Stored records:

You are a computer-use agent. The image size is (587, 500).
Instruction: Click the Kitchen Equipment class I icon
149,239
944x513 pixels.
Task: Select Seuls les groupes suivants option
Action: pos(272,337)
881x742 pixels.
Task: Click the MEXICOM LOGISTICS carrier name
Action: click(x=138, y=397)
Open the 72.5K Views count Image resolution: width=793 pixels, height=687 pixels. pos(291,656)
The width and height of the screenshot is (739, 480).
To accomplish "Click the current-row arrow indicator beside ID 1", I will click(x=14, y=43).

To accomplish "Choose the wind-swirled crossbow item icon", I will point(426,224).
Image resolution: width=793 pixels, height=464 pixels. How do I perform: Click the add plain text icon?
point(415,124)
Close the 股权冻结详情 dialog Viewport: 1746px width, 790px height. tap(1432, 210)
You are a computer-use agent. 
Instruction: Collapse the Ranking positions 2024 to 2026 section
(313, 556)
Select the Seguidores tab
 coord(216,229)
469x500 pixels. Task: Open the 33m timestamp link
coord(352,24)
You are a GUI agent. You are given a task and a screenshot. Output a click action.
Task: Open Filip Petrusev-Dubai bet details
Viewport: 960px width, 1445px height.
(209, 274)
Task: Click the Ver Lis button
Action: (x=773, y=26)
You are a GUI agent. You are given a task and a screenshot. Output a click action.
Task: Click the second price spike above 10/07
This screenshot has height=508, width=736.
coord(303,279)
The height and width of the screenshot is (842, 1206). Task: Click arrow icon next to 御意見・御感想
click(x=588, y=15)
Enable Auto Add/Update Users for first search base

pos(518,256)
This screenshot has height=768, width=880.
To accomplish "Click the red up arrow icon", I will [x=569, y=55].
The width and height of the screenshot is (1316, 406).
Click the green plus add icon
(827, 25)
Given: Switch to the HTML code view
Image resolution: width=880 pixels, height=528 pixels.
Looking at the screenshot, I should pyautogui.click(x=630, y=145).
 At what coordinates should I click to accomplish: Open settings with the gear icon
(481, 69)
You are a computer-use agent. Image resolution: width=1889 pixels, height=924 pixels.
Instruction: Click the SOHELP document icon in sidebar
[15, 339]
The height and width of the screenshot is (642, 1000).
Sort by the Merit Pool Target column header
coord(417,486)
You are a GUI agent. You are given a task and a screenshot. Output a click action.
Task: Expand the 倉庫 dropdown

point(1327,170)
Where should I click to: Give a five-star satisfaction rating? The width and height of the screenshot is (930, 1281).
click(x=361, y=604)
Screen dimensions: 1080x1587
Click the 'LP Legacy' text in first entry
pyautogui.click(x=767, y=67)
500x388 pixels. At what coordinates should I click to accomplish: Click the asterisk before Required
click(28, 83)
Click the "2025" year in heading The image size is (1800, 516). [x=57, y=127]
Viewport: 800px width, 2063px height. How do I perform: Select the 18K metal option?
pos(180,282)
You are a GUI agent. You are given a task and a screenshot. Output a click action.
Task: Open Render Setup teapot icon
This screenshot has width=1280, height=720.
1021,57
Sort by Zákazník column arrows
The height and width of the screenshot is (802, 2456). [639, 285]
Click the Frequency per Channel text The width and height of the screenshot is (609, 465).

Problem statement:
Your task is to repeat each of the records above exactly.

Exercise answer:
You are a computer-use agent. The image size is (587, 500).
Instruction: Click the Kitchen Equipment class I icon
149,239
944x513 pixels.
Task: Select Seuls les groupes suivants option
Action: pos(272,337)
881x742 pixels.
Task: Click the MEXICOM LOGISTICS carrier name
Action: click(x=138, y=397)
Open the 72.5K Views count Image resolution: width=793 pixels, height=687 pixels. pos(291,656)
The width and height of the screenshot is (739, 480).
To accomplish "Click the current-row arrow indicator beside ID 1", I will click(x=14, y=43).

To accomplish "Choose the wind-swirled crossbow item icon", I will point(426,224).
Image resolution: width=793 pixels, height=464 pixels. How do I perform: Click the add plain text icon?
point(415,124)
Close the 股权冻结详情 dialog Viewport: 1746px width, 790px height. tap(1432, 210)
You are a computer-use agent. 
Instruction: Collapse the Ranking positions 2024 to 2026 section
(313, 556)
Select the Seguidores tab
 coord(216,229)
469x500 pixels. Task: Open the 33m timestamp link
coord(352,24)
You are a GUI agent. You are given a task and a screenshot. Output a click action.
Task: Open Filip Petrusev-Dubai bet details
Viewport: 960px width, 1445px height.
(209, 274)
Task: Click the Ver Lis button
Action: (x=773, y=26)
You are a GUI agent. You are given a task and a screenshot. Output a click action.
Task: Click the second price spike above 10/07
This screenshot has height=508, width=736.
coord(303,279)
The height and width of the screenshot is (842, 1206). Task: Click arrow icon next to 御意見・御感想
click(x=588, y=15)
Enable Auto Add/Update Users for first search base

pos(518,256)
This screenshot has height=768, width=880.
To accomplish "Click the red up arrow icon", I will [x=569, y=55].
The width and height of the screenshot is (1316, 406).
Click the green plus add icon
(827, 25)
Given: Switch to the HTML code view
Image resolution: width=880 pixels, height=528 pixels.
Looking at the screenshot, I should pyautogui.click(x=630, y=145).
 At what coordinates should I click to accomplish: Open settings with the gear icon
(481, 69)
You are a computer-use agent. Image resolution: width=1889 pixels, height=924 pixels.
Instruction: Click the SOHELP document icon in sidebar
[15, 339]
The height and width of the screenshot is (642, 1000).
Sort by the Merit Pool Target column header
coord(417,486)
You are a GUI agent. You are given a task and a screenshot. Output a click action.
Task: Expand the 倉庫 dropdown

point(1327,170)
Where should I click to: Give a five-star satisfaction rating? The width and height of the screenshot is (930, 1281).
click(x=361, y=604)
Screen dimensions: 1080x1587
Click the 'LP Legacy' text in first entry
pyautogui.click(x=767, y=67)
500x388 pixels. At what coordinates should I click to accomplish: Click the asterisk before Required
click(28, 83)
Click the "2025" year in heading The image size is (1800, 516). [x=57, y=127]
Viewport: 800px width, 2063px height. How do I perform: Select the 18K metal option?
pos(180,282)
You are a GUI agent. You are given a task and a screenshot. Output a click action.
Task: Open Render Setup teapot icon
This screenshot has width=1280, height=720.
1021,57
Sort by Zákazník column arrows
The height and width of the screenshot is (802, 2456). [639, 285]
Click the Frequency per Channel text The width and height of the screenshot is (609, 465).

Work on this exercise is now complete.